Adelaide after 30 years away. I do like this city – manageable, navigable, humane, good-natured. Feeling some sense of special occasion, the heart's hidden calendar of beginnings and endings, anniversaries, dates treasured by the soul – it was here, three decades ago, that everything started for us, two gypsies with their collie dogs.
Friday's arrival and Sipra whisks us from what has to be the best, most spacious airport on the planet to the spacious and popular Joy-Discovery vegetarian café in the city for some nourishment – then on to the Centre and a quiet evening.

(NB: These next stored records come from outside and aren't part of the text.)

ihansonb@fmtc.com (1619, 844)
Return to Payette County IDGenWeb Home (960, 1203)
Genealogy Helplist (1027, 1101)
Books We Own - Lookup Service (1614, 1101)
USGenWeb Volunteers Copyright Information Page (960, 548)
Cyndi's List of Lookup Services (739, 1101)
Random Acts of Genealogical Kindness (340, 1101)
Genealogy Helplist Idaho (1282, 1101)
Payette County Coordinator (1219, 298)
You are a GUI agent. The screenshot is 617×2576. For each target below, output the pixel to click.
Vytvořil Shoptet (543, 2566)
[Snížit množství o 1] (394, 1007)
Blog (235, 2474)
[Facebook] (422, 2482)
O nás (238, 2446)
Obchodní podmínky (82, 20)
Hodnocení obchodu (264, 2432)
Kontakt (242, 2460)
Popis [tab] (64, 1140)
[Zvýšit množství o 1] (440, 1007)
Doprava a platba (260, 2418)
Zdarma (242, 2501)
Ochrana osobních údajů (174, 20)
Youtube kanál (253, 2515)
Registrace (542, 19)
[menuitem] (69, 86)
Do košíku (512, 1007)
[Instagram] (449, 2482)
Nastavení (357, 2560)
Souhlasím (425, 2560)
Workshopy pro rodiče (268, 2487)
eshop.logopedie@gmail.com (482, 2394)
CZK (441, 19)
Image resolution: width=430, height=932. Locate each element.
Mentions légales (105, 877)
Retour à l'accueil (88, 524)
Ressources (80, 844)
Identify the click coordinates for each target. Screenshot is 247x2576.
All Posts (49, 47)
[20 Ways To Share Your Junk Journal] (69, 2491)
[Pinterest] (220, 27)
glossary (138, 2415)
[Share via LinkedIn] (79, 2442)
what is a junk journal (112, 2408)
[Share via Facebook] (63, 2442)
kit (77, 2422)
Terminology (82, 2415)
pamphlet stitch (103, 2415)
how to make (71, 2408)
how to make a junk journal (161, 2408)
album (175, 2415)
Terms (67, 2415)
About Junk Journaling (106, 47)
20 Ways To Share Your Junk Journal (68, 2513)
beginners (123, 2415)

Waking up early Saturday – outside the dawn gaiety of kookaburras, their parody chortlings and chucklings, caroling magpies and the frenetic cries of parakeets hurtling through the boughs of eucalypts in aerial pursuit, their screechings like pumice scraped over glass. Up into the Adelaide hills, a long slow run at sunrise. "Carry water", warns a sign, and "watch for snakes". From up here, vistas of the sprawling city, huge plains, further away the blue meadows of sea. Fragrance of gum trees and the pale orange earth, summer’s redolence.
Thirty-five people come to Saturday's workshop, all very nice. I tell them the Narada/Vishnu story, 'where is my glass of water?' – its wake up time, remember who we are, why we are really here – and we all laugh at this delightful story. How quickly we find the common things we share, the barriers tumbling down. On Sunday nearly all come back and twelve elect to try the path as disciples. 'Teaching meditation' is a misnomer – it's more a remembering through silence.
We gather on Saturday evening at a Thai restaurant. The disciples are most interesting – two Persian professors, an artist, business managers, enterprise workers, all with interesting stories and remarkable meditation stories. They have a sense of assurance in their connection with Guru, a solidity and maturity undisturbed by the outer world in which they work. New friends to like and to seek out in future.
Monday morning, 2:00am – a loud bang, the house trembles, sitting suddenly bolt upright in bed. A fallen tree, a break-in? Outside a storm is raging, foliage pelting down on to the roof, the tall branches of the gum trees flailing like scimitars. At dawn I find a thigh thick spear of eucalyptus has plowed through the tile and timber roof and ceiling and ended two feet away from my head. Plaster and broken cornice litters the floor – a close shave.
Prior to my afternoon departure Januja and Chakori drive me up to Hahndorf in the hills, a visit to their most beautiful gift store/florist/gallery – Rainbow Heart-Sky. Most stunning, full of beauty and light. Januja slips next door to the deli and buys a big bag of snacks for the plane trip, a gift or two are placed in my bag. Everywhere generous hearts in this starting place of my own journey. My profound thanks to Sipra and her wonderful team for these four most rewarding and happy days.